* [About this task]:
The entries below hold a line with "Task: Click the info" and a line with "Given: Open Alternate". Return those lines and all that lie between them, exactly and only.

*** Opening of Given data ***

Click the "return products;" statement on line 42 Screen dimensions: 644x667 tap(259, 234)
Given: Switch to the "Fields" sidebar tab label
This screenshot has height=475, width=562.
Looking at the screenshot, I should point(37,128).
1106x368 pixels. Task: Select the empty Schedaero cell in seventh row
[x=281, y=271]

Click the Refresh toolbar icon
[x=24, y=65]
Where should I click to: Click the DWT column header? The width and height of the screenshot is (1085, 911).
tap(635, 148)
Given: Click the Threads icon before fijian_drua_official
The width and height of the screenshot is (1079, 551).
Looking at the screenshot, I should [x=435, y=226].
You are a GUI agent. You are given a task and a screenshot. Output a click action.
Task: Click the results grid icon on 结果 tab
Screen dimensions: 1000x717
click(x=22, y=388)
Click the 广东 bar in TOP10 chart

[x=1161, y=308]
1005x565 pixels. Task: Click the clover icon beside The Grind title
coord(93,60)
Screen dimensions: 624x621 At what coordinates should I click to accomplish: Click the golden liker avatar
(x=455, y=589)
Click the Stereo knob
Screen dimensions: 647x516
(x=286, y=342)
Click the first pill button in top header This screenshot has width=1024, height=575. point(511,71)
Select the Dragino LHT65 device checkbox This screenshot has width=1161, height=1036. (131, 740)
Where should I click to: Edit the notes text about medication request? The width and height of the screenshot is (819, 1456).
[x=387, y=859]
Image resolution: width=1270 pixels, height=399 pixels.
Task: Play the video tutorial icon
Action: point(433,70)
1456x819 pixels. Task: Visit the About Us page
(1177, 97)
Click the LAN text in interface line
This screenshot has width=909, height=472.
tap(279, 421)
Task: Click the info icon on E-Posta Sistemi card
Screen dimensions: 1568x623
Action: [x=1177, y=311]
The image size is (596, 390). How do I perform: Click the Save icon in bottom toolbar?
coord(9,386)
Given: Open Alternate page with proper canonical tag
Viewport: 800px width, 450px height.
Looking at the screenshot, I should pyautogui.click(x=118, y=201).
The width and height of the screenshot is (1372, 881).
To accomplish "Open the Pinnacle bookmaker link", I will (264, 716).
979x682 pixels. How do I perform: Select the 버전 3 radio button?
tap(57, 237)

*** Close of Given data ***

* [Problem solution]:
Task: Click the info icon on E-Posta Sistemi card
Screen dimensions: 1568x623
Action: [x=1177, y=311]
The image size is (596, 390). How do I perform: Click the Save icon in bottom toolbar?
coord(9,386)
Given: Open Alternate page with proper canonical tag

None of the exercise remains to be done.